Now Mitt Romney Is Scary

The Obama campaign is worried — and the GOP can hope.

Obama should win. But he could lose. This is how a Washingtonian political insider describes the air being breathed in the rooms of the bigwigs and the strategists of the Democratic Party. Why this sense of bewilderment and concern surrounding a talented character like the sitting president who is facing an objectively very modest challenger? “The Obama campaign,” explains our source, “is mediocre, self-congratulatory and not strategic, and what’s more they’re self-referential, that is not at all open to the contributions and the advice of others. It’s a billion-dollar operation, but it’s run by a small circle. Ultimately, it’s based on nostalgia, for recapturing the wave of 2008, which has long since dissipated. There is no way to help them because they reject any kind of help. It’s scary to watch all this.”

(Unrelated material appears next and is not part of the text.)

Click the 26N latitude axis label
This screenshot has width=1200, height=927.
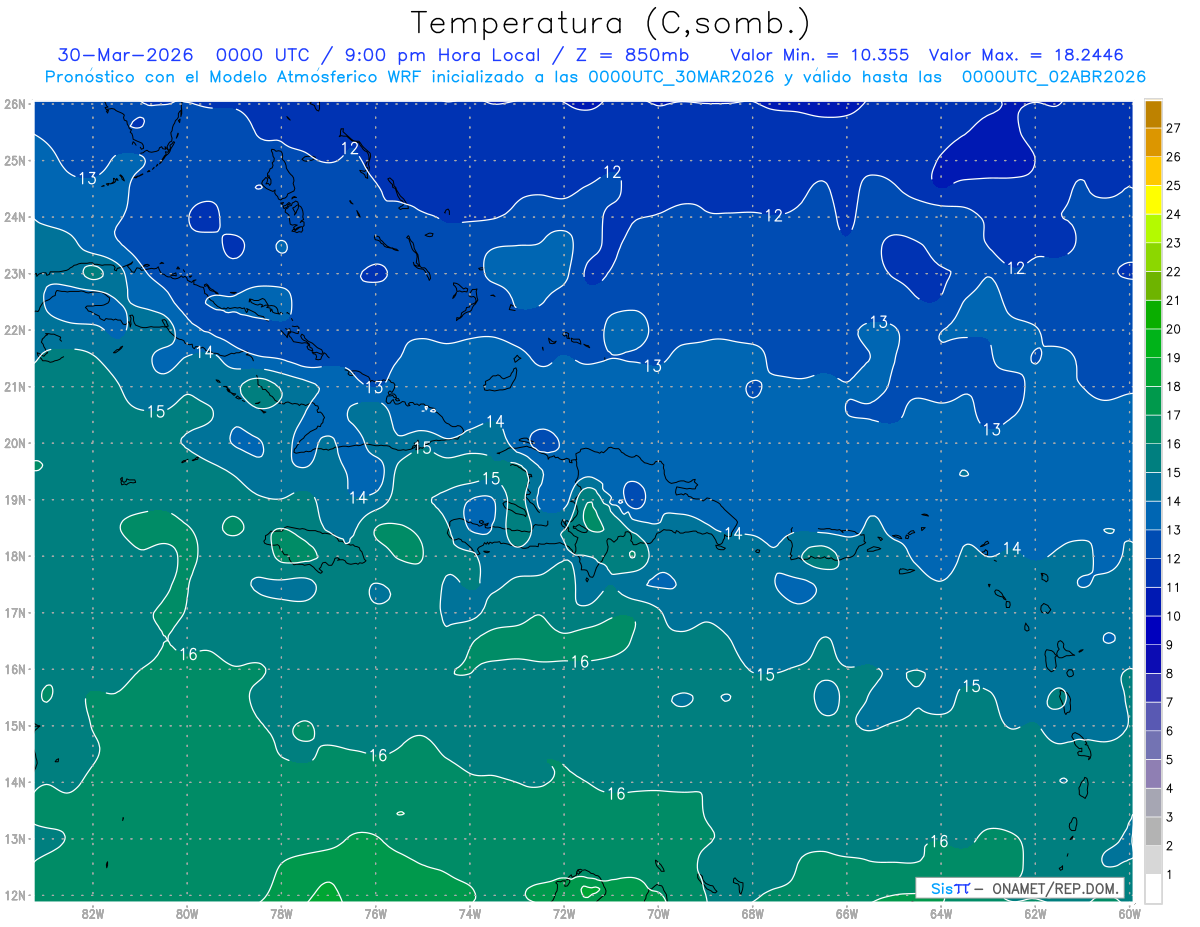[x=14, y=104]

A merciless diagnosis that you could also dismiss like the old, never-appeased rancor of the Clinton clan — our source is from that circle — against Barack Obama. Many indications, however, say that that’s exactly the way things are. The latest is that in the Democratic primary in Kentucky on Tuesday, the president won with 58 percent of the votes. A strong victory? Not really, considering that the Democratic primary elections are little more than symbolic and that in many states the presidential candidate has no opponent. And where he does, they’re folk characters and improbable challengers. So, in a southern state, which Kentucky indeed is, a good four out of 10 voters went to the polls to vote for delegates not bound to him [Obama], but “uncommitted,” that is without a binding mandate to be carried out at the Democratic Convention in Charlotte at the beginning of September. Actually in 67 out of 120 counties, the votes for uncommitted delegates exceeded the votes for Obama delegates.

It was almost worse in Arkansas, where the president was subjected to the shame of the 40 percent his opponent achieved, one John Wolfe, a lawyer in Tennessee whom the press defines as a “perennial political candidate,” a kind of parsley for all the elections, who participates in order to achieve a moment of notoriety.

Sure, Kentucky and Arkansas are solidly red states, that is, they’re securely Republican, yet these wacko primaries are still indicative of a troublesome Democratic weakness in the southern belt of the country. So, what a couple of weeks ago seemed like a local oddity — 40 percent obtained by an inmate, Keith Judd, in the West Virginia primaries — was a symptom of a more serious malaise which Obama’s team seems to be underestimating.

Sure, the president and his advisers can also take heart with the latest polls. Such as the one from the Wall Street Journal that gives Obama the advantage over Mitt Romney: 47 percent to 43. But then, they better scrutinize the figures between different particular segments, and they discover that the numbers are less rosy. 48 percent of respondents, against 46, disapprove of the president’s performance and only 33 percent believe that the country is headed in the right direction, while just over 50 percent disapprove of his handling of the economy.

Another survey, conducted on behalf of MSNBC, paints a very positive picture for Obama amongst electoral sectors traditionally loyal to him — such as African-Americans, Hispanics, women, youth, seniors, independents — and paints a negative picture in other sectors which are predictably hostile — whites, males, residents of the Midwest, the wealthy, suburbanites — but above all, the survey confirms the general lack of confidence in his management of the economy (43 percent, down two points in a month!).

You can argue all you want about the value of these surveys at a little more than six months away from the presidential elections, an eternity in political terms. You can also assert that if Obama isn’t doing well, Romney’s not doing any better than him. But what’s worrying the Democratic establishment is just that. His Republican rival, for his lack of political stature, and in these still-early stages of the presidential race, should be far behind the sitting president, both in the polls and in fund-raising. But instead, the two are neck and neck on both fronts.

So much so that yesterday Politico published a lengthy analysis by Jonathan Martin, which Obama strategists must have read avidly and with apprehension. “Top Republicans, long privately skeptical about their presidential prospects, are coming around to a surprising new view — that Mitt Romney may well win the White House this November.” Talking with several leaders of the GOP, Martin gives the impression of “a newfound optimism that with a competent, on-message campaign, Romney will be at least competitive with a weakened incumbent.”

This optimism is also fueled by the observation of the problems in the Obama house, first of all the evident difficulty — noted also by several Democrats — to find, on Obama’s part, “a concise message against Romney.” All this creates a virtuous circle around the Republican candidate, who sees a united party behind him and a base, at first reluctant, now supporting him with conviction. A virtuous circle that for the Democrats begins to resemble a vortex of anxiety and fear.